Bagaimana cara agar permainan berlangsung dengan lebih sedikit kontroversi, terutama hal yang krusial seperti sah atau tidaknya sebuah gol? Ada berbagai cara, misalnya dengan membuat Valen mempunyai mata yang bisa merekam dan melakukan reka ulang terhadap setiap kontroversi, atau dengan melatih penglihatannya sehingga ia dapat melihat dari berbagai sudut yang berbeda di waktu yang bersamaan. Namun, cara tersebut tentu membutuhkan modal yang sangat-sangat besar atau latihan batin yang sulit untuk dilakukan dalam waktu dekat. Karena itu, saya menyarankan teknologi yang sederhana, yaitu membuat tiang gawang yang memudahkan semua pihak untuk melihat sah atau tidaknya sebuah gol. Valen dan teman-temannya setuju dengan ide tersebut, sehingga kita mulai memikirkan bentuk dari gawang yang cocok untuk situasi di SALAM.

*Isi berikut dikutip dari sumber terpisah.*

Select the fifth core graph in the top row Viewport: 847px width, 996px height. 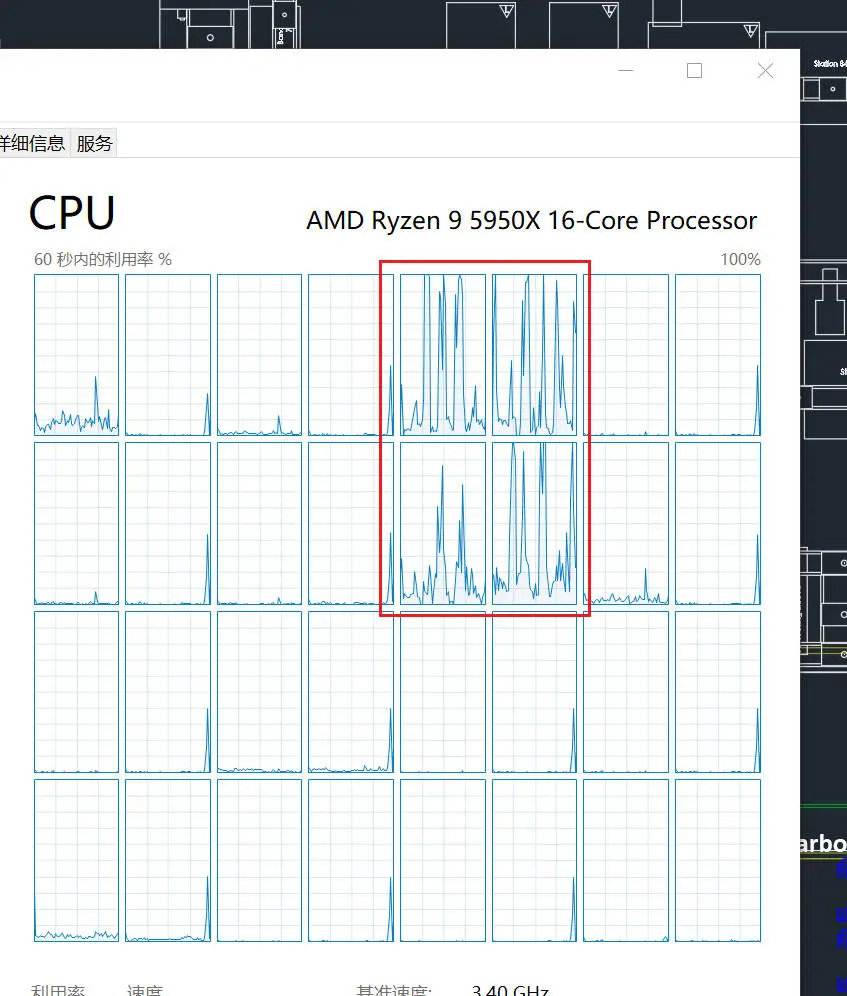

Lapangan SALAM hanya ada satu dan dipakai untuk berbagai macam kegiatan. Terutama ketika ada acara-acara seperti Pasar Ekspresi yang biasanya menggunakan panggung tambahan. Rasanya, sangat egois apabila kita menggunakan gawang permanen yang ditanam di dalam tanah. Saya memberi syarat bahwa gawang yang perlu kita buat harus bersifat mudah dicopot dan dipasang kembali. Dari diskusi pertama, Tantra sudah mengatakan bahwa hal tersebut sangat memungkinkan. Kita hanya perlu menggali tanah secukupnya, misalnya dengan alat menggali biopori yang sudah sering digunakan, lalu memasukkan pipa ke dalamnya sebagai fondasi tiang, lalu pipa tersebut ditutup dengan penutup paralon ketika tidak digunakan. Dengan cara tersebut, tidak perlu selalu menggali tanah ketika ingin menanam tiang. Tiang itu nantinya dapat menggunakan berbagai macam bahan, misalnya bambu atau paralon.
Ide yang baik, namun butuh usaha dan tenaga untuk melakukannya. Di tengah banyak kesibukan lain yang harus dijalani oleh teman-teman SMA, proyek pembuatan gawang ini terhambat. Belum lagi, rasanya akan mengesalkan jika kita sudah susah payah membuat gawang, namun akhirnya tidak dimanfaatkan atau tidak dirawat dengan baik. Namun, untuk menguji coba peranan gawang terhadap permainan sepak bola anak-anak, saya mengajak Valen untuk membuat gawang yang sangat sederhana, dari kaleng cat yang diberikan pemberat batu, lalu ditancapkan tiang bambu. Namun, kelemahannya juga terlihat dengan jelas. Tiang tersebut sulit untuk berdiri dengan tegak dan mudah bergoyang-goyang. Mengingat bola yang digunakan adalah bola plastik, untungnya kurang kuatnya tiang tersebut tidak menjadi masalah besar.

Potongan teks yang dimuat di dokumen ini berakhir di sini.